## [Цитируемый фрагмент]
★ ★ ★ ★ ★
Можно было бы и дальше рассуждать на тему этого непростого во всех отношениях проекта, но мы поставим точку в этом бесконечном разговоре. Ограничимся лишь констатацией того факта, что один из «флагманов» российско‑турецкого сотрудничества ожидает не слишком спокойное плавание.
Пустить «Аккую» к столетнему юбилею Республики, в 2023 году, как на том настаивают турки, практически нереально. Уже сейчас можно смело говорить о 2025 годе, а то и о более позднем периоде. Ну, а результаты деятельности нового хозяйствующего субъекта станут понятны где‑нибудь через четверть века, когда станция заработает и вовсю начнет приносить прибыль. Автор вместе с читателями средних лет может увидеть это при жизни, а вполне может и не застать…
В общем, «Аккую» – это теперь отдаленная перспектива, интересующая только конкретных исполнителей проекта. В то же время сирийская война и «Турецкий поток» – это наше «сегодня». Вкупе с разбором завалов, возникших за семь тяжелейших месяцев кризиса в российско‑турецких отношениях, и поиском ответа на фундаментальный вопрос о том, в каком направлении их теперь развивать.
★ ★ ★ ★ ★
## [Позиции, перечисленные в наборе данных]

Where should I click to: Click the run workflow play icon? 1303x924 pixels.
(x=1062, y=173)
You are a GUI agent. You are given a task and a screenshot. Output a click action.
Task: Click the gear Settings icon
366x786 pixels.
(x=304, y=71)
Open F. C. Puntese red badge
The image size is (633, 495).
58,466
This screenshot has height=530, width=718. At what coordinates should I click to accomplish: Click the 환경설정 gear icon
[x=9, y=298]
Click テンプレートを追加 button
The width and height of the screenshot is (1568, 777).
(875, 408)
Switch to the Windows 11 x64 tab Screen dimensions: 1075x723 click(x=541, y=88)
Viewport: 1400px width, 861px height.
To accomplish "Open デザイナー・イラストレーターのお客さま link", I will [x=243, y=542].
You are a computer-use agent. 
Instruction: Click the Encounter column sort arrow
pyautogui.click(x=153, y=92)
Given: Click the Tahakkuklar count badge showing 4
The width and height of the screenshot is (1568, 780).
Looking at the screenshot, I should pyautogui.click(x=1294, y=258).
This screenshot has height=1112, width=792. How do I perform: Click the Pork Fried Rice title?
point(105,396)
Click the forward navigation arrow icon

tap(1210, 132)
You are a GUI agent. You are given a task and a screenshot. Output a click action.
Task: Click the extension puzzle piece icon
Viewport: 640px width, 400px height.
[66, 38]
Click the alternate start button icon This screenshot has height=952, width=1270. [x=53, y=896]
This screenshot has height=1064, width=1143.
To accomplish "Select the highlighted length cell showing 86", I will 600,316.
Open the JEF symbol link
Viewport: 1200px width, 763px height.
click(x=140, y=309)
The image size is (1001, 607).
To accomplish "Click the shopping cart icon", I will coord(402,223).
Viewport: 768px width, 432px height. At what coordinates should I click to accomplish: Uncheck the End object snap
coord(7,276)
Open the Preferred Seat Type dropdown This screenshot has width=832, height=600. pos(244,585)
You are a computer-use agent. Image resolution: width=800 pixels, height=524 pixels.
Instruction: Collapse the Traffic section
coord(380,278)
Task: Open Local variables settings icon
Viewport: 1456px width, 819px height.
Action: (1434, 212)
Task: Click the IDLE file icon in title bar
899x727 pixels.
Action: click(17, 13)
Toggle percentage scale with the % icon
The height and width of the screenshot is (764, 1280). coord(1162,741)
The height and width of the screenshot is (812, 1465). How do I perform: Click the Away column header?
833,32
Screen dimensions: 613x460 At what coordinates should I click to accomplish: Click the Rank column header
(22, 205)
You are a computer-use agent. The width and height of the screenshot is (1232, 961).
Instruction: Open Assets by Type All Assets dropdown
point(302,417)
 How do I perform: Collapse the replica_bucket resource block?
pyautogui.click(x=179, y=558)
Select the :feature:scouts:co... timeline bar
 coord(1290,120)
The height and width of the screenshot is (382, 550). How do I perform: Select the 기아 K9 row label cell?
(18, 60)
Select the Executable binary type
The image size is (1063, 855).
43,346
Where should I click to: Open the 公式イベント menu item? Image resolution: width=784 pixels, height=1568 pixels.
★ ★ ★ ★ ★
Продолжите цитируемый фрагмент о проекте «Аккую» и российско‑турецких отношениях, начав сразу после его последнего предложения.

## [Ответ к заданию]
Сразу оговоримся, что во фразе руководства обеих стран о выводе российско‑турецких отношений на «качественно новый уровень» ответа на него не содержится. Обозначенный в качестве стратегической цели рост товарооборота между двумя странами до 100 миллиардов долларов при том, что в пиковые годы «дружбы» едва‑едва удавалось дотянуться до 38 миллиардов, – это пока лишь политическая декларация. Она пока не имеет конкретного товарного наполнения, равно как и не подкреплена высокими ценами на энергоносители и необходимой покупательной способностью обеих сторон. Не говоря уже о том, что антитурецкие санкции в России пока сохраняют свою силу.
С другой стороны, верхом наивности было бы полагать, что нажатием на комбинацию из трех клавиш можно взять и перезагрузить отношения на межчеловеческом уровне, где не мог не остаться осадок из‑за произошедшей трагедии. И не стоит недооценивать отложенного эффекта семимесячной обработки и россиян, и турок средствами массовой информации с апелляцией к самым глубинным и устоявшимся стереотипам и представлениям.
Капитаны на «рубке», может, и развернули уже штурвал, но человеческое сознание – штука инертная и с помощью рубильника не переключается. Именно в такие моменты начинают «выстреливать» знания, почерпнутые об окружающем мире в детстве. Оттого и цитировали мы турецкие учебники в предыдущих главах.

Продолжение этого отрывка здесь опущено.